* **Given data**:
▶

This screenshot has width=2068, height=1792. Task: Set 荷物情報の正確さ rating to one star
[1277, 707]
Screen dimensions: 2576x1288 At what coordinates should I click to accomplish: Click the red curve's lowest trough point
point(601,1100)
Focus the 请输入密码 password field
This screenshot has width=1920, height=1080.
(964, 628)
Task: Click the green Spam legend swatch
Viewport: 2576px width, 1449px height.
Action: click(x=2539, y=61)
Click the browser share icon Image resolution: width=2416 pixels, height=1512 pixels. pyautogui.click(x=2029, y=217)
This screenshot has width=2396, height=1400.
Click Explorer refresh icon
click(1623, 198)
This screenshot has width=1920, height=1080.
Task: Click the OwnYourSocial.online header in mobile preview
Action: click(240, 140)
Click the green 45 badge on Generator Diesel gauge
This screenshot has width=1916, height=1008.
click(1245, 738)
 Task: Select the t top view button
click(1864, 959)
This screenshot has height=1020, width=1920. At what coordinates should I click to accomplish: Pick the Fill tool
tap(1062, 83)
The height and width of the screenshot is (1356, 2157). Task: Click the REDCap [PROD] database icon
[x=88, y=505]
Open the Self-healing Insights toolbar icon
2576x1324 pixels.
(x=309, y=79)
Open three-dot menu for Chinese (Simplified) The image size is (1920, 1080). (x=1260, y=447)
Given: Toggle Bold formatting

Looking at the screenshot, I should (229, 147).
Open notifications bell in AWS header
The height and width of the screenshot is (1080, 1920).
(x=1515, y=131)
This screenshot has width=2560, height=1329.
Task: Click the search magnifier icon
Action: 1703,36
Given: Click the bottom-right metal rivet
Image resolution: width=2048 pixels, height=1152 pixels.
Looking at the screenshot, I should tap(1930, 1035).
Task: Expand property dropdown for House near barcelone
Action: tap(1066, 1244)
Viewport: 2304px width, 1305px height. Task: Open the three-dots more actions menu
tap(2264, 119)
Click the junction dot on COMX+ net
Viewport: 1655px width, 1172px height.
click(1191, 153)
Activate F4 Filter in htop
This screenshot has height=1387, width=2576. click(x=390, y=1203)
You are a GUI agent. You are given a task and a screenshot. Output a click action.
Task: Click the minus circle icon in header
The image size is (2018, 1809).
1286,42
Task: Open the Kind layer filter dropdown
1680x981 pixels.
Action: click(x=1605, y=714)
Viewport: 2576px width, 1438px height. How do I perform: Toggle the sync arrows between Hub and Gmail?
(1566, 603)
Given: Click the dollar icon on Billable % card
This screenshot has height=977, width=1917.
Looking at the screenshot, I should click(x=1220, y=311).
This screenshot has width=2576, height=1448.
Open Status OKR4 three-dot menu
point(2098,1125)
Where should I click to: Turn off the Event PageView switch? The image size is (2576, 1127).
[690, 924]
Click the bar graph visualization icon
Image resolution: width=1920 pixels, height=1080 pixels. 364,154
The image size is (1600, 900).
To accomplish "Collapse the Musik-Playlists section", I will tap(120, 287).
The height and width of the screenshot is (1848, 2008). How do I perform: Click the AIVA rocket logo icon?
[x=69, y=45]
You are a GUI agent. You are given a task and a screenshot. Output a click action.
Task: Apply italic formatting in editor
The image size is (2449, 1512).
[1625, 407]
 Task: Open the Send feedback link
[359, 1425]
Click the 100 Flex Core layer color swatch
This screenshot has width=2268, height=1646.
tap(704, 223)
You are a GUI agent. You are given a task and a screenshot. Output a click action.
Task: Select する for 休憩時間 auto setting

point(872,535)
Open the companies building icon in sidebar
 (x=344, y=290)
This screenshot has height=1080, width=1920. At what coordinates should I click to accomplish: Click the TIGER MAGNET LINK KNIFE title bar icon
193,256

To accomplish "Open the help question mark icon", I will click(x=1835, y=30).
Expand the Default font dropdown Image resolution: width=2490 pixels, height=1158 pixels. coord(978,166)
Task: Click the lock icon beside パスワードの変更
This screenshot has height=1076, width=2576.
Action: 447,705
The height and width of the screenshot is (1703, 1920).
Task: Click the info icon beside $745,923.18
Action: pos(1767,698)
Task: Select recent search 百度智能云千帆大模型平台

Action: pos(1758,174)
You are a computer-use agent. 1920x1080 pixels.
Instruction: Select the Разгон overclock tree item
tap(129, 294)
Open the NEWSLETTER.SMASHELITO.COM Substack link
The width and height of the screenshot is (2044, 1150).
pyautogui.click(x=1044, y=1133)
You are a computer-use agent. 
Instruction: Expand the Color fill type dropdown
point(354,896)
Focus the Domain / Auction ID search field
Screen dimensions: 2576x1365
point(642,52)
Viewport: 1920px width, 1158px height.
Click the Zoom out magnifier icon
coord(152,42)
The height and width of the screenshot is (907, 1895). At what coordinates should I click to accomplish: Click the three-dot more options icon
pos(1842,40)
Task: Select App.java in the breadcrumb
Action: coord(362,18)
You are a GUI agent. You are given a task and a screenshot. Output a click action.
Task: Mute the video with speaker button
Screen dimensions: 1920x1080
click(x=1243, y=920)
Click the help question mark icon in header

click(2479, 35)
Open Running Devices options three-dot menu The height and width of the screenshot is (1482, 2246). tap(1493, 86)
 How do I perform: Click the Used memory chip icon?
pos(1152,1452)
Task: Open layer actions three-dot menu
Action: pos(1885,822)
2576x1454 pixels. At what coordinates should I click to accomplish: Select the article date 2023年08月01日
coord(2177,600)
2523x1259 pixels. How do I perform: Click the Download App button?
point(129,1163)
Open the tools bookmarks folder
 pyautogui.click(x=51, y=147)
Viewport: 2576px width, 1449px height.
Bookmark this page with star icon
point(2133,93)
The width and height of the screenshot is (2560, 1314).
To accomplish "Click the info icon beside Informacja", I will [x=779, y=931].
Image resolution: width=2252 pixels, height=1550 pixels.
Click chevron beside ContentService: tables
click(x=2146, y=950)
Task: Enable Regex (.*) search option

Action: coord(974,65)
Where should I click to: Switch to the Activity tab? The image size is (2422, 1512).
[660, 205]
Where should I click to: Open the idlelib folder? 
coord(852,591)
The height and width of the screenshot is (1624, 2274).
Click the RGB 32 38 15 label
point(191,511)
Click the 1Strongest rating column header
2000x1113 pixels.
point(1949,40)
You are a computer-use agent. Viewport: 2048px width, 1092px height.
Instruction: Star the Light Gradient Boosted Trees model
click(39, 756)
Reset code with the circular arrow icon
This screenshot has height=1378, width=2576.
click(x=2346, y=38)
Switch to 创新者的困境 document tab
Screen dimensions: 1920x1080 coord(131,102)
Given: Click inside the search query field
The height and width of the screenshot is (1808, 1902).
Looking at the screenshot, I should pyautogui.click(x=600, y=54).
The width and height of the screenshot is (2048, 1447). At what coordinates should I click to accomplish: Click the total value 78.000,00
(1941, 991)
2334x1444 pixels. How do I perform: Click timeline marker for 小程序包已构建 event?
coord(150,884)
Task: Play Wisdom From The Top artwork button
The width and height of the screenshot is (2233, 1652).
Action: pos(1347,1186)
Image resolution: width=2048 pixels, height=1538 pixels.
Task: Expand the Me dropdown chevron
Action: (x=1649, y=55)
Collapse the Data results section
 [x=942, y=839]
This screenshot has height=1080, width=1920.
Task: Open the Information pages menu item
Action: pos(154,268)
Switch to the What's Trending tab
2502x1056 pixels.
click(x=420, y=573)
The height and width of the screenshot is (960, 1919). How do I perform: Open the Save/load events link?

◀

Every line from the line containing "2576x1454 pixels. At" through the line containing "The width and height of the screenshot is (2560, 1314)." in the records above must be retyped exactly. Leave out the rest.

* **Exercise output**:
2576x1454 pixels. At what coordinates should I click to accomplish: Select the article date 2023年08月01日
coord(2177,600)
2523x1259 pixels. How do I perform: Click the Download App button?
point(129,1163)
Open the tools bookmarks folder
 pyautogui.click(x=51, y=147)
Viewport: 2576px width, 1449px height.
Bookmark this page with star icon
point(2133,93)
The width and height of the screenshot is (2560, 1314).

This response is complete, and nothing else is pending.